With the bulk of her 10-year commitment still in front of her, Ahlberg is likely to remain in Mississippi for three years. She’s in line to become a first lieutenant in June.

Ahlberg says she is eagerly looking forward to her duty as an instructor pilot but admits to larger plane ambitions.

“I’m going to fly big planes,” she said. She is certified in the T-1 Jayhawk which is a seven-passenger jet similar to jets used for private business travel.

But her goal is to fly cargo planes — the C-17 Globemaster or the C-130 Hercules. “They go everywhere,” Ahlberg says of the C-17s. “They are versatile.”

Landing such an assignment would be the realization of her “dream” job in the Air Force, she says.

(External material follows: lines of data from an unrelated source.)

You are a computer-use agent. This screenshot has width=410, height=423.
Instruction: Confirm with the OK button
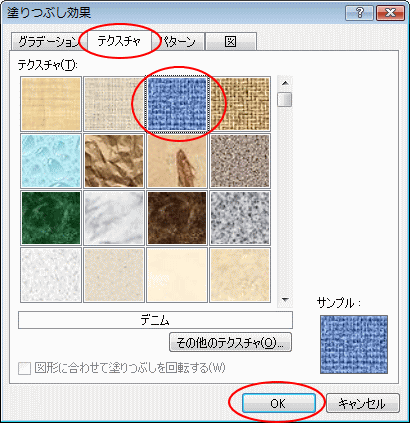[x=278, y=403]
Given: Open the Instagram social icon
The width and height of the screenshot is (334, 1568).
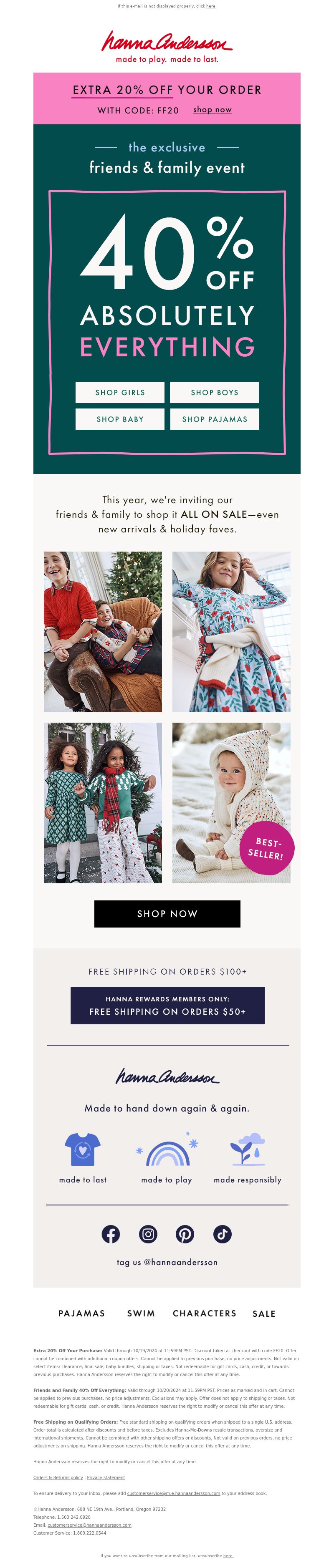Looking at the screenshot, I should [147, 1234].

It could also mean a post near Seattle, a region of the country where she would like to live one day.

She is also a realist.

As an enlisted person during a time of war, she understands overseas duty is likely at some point.

“Being in the military, you will deploy,” she said. “I will be gone at some time.”

Love of music

She is not about to abandon the cello — not by any  means, she says.

When she is home visiting her parents, Cheryl and Phil Nelson, she takes time to play with a musical group during mass at St. Peter’s Catholic Church in Forest Lake.

She also enjoys the stringed instrument at her second home in Mississippi.

In truth, Ahlberg says, she finds many similarities in her duties in the Air Force and how an orchestra must work in unison. In the Air Force as in an orchestra, there is a chain of command, a director and the need to perform as one, she said.

She also likes what the Air Force has brought to her personal growth and development.

“I really like the structure and the organization,” she said.

And there is something about flying, too, she adds.

“It’s [the Air Force] been a good challenge,” Ahlberg said. “It’s a completely different world up there, making it all work.”

From mastering the cello to becoming an instructor pilot in the Air Force, Ahlberg has covered lots of ground.